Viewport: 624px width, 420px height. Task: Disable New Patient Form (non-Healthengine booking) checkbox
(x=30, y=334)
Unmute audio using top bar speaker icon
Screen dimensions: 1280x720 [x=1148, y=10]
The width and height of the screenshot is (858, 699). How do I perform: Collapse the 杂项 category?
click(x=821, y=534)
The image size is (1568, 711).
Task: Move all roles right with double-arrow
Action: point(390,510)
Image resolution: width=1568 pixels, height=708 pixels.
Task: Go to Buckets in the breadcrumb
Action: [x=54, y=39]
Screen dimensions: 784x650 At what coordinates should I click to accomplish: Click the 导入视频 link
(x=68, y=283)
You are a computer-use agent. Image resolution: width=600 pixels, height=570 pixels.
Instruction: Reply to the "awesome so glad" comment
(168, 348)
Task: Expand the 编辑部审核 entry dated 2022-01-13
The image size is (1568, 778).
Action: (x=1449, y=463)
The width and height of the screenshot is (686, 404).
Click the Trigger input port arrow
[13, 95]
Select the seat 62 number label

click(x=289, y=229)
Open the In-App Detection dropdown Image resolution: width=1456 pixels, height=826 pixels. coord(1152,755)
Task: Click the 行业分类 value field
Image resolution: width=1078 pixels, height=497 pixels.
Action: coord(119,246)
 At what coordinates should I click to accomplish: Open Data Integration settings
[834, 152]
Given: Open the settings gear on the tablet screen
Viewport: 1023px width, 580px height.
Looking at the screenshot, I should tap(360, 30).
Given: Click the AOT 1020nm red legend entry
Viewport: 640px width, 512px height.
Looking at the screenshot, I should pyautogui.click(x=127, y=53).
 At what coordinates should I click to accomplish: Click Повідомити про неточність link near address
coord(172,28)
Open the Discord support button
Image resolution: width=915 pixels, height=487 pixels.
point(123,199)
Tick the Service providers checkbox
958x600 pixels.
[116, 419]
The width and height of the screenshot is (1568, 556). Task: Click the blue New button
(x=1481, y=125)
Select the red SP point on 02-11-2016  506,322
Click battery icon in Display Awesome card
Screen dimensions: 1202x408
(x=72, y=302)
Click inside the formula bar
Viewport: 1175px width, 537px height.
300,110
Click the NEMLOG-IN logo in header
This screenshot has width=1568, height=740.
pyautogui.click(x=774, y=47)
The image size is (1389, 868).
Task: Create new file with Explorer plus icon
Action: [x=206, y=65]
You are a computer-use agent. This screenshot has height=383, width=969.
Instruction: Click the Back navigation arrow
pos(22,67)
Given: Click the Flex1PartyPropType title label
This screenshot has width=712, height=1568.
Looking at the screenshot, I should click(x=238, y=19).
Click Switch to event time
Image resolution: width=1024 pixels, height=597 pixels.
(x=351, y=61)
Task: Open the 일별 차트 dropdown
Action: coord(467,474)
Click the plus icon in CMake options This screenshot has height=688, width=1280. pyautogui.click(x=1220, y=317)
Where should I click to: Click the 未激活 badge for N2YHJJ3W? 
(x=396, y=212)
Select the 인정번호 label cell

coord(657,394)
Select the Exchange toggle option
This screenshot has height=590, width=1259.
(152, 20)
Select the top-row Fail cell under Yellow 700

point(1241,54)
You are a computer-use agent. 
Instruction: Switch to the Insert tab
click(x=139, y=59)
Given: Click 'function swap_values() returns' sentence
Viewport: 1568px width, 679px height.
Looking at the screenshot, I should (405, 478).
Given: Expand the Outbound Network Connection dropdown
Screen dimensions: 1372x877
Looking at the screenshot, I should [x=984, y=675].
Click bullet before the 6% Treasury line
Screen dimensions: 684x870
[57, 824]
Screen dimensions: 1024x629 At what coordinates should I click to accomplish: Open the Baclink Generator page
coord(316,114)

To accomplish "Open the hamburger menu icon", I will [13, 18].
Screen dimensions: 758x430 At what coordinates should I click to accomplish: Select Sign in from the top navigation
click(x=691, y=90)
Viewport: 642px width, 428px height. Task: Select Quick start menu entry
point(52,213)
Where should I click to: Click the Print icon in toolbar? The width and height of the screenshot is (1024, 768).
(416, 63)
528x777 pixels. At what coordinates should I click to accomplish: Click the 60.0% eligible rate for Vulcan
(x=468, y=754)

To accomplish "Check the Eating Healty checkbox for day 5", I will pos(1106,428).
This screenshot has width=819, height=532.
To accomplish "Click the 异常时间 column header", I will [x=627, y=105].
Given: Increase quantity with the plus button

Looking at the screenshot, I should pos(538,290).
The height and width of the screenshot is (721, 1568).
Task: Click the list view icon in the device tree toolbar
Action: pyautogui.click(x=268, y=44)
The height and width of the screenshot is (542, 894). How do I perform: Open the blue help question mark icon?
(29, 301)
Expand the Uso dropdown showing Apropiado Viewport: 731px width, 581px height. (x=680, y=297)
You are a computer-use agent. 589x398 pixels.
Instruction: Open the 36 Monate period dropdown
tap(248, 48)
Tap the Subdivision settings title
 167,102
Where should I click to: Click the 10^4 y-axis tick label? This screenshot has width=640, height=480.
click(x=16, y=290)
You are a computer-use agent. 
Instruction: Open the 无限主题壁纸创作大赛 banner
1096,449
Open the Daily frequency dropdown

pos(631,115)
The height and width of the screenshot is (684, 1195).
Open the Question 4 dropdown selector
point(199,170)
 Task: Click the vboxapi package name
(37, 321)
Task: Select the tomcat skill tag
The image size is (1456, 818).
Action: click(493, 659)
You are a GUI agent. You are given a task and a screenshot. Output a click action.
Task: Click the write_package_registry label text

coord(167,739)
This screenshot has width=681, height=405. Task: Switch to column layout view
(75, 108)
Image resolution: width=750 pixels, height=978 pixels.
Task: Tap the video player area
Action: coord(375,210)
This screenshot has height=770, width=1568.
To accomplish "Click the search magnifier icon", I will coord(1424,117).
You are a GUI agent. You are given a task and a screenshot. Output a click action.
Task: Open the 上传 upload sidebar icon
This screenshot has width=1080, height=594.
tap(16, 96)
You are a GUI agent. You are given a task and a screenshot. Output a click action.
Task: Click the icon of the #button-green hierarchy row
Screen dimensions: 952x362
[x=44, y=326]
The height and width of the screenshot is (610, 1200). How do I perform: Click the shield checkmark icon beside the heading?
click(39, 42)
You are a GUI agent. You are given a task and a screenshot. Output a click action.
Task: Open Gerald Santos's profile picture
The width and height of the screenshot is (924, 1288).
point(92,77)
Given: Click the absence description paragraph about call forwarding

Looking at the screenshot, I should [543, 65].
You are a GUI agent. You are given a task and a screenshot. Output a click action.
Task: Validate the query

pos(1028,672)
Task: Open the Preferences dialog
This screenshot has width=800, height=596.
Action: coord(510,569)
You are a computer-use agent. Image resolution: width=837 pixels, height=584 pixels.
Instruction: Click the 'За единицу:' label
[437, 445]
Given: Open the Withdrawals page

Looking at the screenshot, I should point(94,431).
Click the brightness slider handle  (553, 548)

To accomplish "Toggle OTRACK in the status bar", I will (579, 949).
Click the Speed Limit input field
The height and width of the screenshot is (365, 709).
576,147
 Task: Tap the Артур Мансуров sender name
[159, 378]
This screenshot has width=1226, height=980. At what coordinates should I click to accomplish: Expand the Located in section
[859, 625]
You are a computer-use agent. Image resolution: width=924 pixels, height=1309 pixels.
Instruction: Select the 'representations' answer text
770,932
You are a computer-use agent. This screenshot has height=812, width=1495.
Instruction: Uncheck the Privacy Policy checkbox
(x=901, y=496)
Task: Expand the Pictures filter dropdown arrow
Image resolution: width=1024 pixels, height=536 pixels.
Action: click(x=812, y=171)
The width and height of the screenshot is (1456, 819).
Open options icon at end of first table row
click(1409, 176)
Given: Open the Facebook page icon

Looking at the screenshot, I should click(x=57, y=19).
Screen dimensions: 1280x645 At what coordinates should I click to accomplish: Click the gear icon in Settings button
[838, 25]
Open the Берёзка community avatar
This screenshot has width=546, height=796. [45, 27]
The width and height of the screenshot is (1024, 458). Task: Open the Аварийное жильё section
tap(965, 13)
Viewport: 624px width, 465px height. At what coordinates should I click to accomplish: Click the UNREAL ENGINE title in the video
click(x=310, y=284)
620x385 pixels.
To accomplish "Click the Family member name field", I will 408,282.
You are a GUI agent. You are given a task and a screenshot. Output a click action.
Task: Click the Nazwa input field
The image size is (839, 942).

### YOUR INSTRUCTIONS
Using only the entries above, output the line with "This screenshot has width=712, height=1568.", the line with "Select the Exchange toggle option", and all lines between them, exactly as they stand.

### REPLY TO THE EXERCISE
This screenshot has width=712, height=1568.
Looking at the screenshot, I should click(x=238, y=19).
Click Switch to event time
Image resolution: width=1024 pixels, height=597 pixels.
(x=351, y=61)
Task: Open the 일별 차트 dropdown
Action: coord(467,474)
Click the plus icon in CMake options This screenshot has height=688, width=1280. pyautogui.click(x=1220, y=317)
Where should I click to: Click the 未激活 badge for N2YHJJ3W? 
(x=396, y=212)
Select the 인정번호 label cell

coord(657,394)
Select the Exchange toggle option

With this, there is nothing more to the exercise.